START Listed records

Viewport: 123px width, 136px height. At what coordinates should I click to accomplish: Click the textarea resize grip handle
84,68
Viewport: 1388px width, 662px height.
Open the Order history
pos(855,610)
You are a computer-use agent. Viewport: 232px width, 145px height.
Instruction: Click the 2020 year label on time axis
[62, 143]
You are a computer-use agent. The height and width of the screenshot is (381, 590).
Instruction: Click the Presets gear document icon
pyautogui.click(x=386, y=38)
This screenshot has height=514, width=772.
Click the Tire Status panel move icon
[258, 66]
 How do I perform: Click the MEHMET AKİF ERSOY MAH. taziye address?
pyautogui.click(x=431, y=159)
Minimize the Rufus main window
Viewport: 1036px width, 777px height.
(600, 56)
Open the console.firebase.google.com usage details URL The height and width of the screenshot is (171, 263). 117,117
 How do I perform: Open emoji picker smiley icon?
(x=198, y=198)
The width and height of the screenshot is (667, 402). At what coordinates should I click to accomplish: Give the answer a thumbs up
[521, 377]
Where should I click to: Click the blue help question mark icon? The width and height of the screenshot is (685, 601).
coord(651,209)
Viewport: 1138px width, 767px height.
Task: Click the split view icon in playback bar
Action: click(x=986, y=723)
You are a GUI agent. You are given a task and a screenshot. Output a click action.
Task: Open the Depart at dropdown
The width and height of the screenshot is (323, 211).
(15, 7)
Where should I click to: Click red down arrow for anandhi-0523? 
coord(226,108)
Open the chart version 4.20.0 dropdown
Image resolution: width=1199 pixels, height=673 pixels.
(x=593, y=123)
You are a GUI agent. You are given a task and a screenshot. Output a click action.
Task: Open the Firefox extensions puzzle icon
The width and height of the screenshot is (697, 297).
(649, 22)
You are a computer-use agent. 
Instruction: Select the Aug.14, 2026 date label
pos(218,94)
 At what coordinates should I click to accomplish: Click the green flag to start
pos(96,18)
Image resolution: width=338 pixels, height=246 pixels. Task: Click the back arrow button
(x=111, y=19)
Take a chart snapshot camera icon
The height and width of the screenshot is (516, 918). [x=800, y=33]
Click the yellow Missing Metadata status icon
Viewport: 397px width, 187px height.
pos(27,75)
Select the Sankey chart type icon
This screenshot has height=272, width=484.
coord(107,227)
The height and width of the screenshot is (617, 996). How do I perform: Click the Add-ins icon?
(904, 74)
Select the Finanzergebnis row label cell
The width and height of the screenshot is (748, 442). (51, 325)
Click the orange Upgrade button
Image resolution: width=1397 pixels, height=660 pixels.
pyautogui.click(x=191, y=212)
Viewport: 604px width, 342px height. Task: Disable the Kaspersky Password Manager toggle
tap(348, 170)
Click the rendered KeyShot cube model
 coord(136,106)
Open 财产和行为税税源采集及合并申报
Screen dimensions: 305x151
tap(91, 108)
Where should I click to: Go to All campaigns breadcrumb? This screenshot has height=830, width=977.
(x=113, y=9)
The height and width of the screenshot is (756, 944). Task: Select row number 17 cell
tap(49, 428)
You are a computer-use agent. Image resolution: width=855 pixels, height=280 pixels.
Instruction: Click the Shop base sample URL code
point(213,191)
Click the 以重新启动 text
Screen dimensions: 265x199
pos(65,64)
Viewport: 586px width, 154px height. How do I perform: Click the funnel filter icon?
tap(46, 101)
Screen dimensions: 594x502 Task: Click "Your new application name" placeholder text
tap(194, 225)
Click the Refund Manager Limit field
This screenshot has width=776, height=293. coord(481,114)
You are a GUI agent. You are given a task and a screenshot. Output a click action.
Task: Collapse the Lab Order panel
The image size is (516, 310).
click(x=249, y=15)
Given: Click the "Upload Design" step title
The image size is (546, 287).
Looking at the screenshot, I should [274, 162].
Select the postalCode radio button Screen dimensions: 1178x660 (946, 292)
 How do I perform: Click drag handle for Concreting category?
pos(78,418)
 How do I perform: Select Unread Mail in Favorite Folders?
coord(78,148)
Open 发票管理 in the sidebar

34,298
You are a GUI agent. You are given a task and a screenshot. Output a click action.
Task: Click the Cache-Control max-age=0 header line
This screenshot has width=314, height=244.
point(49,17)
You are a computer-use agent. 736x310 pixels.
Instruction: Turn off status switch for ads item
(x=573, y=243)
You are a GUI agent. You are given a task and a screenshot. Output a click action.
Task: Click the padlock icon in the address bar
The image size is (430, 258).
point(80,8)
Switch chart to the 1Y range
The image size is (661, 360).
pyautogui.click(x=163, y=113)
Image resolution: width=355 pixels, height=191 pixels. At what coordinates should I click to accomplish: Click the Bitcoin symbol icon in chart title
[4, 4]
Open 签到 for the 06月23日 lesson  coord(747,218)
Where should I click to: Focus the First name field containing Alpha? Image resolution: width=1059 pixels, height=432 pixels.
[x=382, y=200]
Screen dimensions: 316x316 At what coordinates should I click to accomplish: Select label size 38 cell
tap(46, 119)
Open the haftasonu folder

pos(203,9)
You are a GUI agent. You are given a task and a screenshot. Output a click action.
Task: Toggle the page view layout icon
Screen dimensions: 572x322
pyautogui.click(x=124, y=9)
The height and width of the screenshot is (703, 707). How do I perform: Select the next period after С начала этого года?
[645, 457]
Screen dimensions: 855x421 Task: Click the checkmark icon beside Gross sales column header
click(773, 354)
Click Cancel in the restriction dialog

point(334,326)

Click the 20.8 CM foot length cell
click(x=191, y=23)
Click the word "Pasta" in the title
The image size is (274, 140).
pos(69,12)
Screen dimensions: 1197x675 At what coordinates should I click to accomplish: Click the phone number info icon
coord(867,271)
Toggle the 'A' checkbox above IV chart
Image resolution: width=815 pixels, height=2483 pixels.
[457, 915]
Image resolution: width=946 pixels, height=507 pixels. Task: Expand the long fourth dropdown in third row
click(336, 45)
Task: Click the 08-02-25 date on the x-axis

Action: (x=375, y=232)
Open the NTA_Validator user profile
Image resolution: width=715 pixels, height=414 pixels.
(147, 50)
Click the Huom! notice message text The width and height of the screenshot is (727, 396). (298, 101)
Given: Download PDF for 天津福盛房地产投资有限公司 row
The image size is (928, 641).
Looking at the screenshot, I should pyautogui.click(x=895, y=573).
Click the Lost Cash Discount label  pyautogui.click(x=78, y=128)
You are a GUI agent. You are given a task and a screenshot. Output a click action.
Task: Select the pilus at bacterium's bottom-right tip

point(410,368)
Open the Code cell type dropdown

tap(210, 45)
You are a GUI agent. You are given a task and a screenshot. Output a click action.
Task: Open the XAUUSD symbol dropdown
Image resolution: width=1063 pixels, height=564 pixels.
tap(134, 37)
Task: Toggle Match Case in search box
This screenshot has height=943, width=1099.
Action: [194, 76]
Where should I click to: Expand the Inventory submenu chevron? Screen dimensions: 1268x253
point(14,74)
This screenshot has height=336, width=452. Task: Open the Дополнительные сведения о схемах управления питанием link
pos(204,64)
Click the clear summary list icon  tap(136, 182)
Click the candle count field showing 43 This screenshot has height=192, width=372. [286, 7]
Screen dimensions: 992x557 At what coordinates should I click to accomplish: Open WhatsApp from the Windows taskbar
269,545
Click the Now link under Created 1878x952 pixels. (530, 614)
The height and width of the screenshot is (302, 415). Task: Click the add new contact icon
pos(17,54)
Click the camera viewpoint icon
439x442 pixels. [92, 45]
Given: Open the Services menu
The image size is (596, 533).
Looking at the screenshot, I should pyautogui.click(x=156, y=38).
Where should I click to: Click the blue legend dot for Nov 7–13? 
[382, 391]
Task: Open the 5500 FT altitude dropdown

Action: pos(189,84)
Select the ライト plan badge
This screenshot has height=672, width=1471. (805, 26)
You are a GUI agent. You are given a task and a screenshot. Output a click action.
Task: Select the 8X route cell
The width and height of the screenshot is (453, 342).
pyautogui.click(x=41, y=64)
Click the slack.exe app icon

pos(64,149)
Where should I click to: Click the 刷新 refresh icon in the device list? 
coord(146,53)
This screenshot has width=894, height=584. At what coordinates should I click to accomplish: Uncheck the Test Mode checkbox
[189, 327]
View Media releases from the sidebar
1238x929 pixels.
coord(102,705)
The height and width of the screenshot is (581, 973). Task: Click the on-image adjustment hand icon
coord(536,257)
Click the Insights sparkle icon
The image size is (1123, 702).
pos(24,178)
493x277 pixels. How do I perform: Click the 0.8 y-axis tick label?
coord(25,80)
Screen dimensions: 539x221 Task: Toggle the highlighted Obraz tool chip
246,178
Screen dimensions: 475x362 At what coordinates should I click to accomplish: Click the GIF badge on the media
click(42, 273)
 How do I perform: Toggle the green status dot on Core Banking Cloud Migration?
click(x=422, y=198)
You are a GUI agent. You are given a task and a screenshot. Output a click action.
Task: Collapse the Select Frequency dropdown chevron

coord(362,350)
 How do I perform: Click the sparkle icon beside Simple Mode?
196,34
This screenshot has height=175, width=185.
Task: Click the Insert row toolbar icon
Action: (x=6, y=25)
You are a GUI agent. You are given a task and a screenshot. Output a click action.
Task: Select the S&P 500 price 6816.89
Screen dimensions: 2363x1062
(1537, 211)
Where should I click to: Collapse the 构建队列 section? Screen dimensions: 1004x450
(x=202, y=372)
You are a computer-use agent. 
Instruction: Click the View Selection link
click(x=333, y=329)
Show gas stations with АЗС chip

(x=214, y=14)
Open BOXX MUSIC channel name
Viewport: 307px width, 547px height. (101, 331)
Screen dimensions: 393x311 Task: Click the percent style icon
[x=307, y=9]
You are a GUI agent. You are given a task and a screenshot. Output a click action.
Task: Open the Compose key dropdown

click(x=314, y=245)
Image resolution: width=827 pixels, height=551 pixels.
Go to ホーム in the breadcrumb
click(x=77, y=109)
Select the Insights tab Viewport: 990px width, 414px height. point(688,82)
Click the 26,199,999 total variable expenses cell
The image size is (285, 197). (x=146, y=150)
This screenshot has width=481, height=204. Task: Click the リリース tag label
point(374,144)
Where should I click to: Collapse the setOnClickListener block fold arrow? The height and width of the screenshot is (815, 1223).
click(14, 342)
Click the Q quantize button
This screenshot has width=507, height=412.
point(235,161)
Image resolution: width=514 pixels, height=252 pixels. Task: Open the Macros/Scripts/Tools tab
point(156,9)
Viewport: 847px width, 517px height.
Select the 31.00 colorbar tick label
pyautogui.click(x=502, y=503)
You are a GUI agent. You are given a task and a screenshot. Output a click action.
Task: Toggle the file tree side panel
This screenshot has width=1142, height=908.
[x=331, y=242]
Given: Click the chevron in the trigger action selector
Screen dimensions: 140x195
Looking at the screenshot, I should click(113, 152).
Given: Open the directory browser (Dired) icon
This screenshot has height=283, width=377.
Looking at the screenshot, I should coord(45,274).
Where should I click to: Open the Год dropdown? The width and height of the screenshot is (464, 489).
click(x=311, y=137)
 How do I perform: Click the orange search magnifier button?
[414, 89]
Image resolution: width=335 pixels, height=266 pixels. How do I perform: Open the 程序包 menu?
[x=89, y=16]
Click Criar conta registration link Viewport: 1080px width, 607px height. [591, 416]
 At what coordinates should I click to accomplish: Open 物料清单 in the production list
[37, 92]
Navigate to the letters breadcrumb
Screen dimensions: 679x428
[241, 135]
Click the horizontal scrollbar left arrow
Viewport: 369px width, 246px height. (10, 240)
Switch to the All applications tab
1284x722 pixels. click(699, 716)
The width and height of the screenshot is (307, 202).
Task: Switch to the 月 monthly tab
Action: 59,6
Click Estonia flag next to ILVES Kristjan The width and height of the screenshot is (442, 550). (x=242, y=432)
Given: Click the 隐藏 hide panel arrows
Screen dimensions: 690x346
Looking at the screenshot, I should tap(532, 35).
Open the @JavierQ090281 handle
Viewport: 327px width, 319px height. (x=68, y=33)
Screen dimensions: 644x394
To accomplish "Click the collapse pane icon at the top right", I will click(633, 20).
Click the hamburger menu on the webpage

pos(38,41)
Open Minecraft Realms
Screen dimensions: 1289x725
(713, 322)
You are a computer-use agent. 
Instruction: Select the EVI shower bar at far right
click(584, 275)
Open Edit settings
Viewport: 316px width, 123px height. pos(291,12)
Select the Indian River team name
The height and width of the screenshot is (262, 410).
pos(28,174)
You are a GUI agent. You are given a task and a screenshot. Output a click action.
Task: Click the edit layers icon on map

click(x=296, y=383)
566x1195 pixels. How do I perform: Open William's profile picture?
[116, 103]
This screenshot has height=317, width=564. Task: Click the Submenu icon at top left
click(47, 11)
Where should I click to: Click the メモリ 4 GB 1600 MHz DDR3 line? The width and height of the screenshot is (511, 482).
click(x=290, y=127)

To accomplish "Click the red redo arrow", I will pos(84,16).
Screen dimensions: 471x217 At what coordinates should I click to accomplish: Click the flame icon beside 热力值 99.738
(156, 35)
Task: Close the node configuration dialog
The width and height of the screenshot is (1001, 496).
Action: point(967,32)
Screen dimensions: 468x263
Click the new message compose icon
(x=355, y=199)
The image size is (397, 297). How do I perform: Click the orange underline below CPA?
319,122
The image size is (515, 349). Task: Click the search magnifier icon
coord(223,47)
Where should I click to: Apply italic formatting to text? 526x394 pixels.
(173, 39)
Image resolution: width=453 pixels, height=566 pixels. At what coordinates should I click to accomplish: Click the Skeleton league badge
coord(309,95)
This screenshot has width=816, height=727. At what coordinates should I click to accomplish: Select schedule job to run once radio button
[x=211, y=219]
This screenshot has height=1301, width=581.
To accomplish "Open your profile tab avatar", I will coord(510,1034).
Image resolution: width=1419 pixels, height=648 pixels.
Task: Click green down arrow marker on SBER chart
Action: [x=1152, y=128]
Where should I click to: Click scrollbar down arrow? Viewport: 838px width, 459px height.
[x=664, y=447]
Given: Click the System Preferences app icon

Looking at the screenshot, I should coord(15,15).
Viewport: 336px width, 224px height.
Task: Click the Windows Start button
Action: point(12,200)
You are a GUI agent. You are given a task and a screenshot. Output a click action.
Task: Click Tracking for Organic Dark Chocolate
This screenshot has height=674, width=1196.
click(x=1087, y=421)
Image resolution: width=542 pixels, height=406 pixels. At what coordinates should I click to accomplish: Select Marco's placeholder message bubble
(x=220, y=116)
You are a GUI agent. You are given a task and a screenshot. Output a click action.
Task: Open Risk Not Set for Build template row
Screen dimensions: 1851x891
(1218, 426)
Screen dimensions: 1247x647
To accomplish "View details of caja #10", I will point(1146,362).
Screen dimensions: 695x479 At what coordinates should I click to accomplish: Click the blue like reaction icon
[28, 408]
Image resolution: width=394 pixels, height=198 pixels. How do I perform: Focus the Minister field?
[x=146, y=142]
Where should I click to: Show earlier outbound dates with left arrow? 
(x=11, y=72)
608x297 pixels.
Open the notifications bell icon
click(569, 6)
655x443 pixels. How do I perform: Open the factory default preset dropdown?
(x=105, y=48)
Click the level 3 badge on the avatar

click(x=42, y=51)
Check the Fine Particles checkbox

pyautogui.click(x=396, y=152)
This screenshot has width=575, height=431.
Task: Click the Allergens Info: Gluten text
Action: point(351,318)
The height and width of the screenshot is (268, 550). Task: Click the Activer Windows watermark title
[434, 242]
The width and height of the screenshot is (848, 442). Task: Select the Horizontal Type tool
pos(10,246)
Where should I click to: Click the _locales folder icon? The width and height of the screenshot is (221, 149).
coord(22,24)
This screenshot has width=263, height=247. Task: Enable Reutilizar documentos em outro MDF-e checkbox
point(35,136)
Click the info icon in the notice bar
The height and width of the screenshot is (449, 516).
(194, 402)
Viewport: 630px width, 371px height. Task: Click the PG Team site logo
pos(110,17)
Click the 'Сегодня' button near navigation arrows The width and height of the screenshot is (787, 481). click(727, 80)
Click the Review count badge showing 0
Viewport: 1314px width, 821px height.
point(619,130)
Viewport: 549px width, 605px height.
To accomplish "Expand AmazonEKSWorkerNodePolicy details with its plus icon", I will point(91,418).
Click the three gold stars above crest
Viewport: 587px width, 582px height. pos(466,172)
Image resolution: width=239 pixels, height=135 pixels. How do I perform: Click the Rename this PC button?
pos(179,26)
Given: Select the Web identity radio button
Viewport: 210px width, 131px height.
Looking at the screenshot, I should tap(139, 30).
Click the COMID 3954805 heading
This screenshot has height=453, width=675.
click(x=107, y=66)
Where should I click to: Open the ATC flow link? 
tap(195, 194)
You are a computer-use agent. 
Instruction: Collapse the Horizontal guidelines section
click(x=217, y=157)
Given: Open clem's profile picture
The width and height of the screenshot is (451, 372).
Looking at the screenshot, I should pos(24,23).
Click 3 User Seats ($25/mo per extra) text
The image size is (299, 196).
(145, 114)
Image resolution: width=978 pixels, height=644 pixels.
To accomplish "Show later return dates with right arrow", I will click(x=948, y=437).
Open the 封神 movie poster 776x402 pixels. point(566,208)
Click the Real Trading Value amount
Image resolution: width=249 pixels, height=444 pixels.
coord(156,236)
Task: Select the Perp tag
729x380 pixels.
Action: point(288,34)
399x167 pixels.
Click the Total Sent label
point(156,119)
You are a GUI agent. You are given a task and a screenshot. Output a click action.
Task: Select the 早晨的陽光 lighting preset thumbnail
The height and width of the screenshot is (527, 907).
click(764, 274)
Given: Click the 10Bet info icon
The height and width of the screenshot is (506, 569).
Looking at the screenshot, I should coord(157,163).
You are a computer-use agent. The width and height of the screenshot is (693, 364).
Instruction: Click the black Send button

END Listed records

• [To do]:
Extract all lines from the data in which "details" is found.

• [Written response]:
Open the console.firebase.google.com usage details URL The height and width of the screenshot is (171, 263). 117,117
To accomplish "View details of caja #10", I will point(1146,362).
To accomplish "Expand AmazonEKSWorkerNodePolicy details with its plus icon", I will point(91,418).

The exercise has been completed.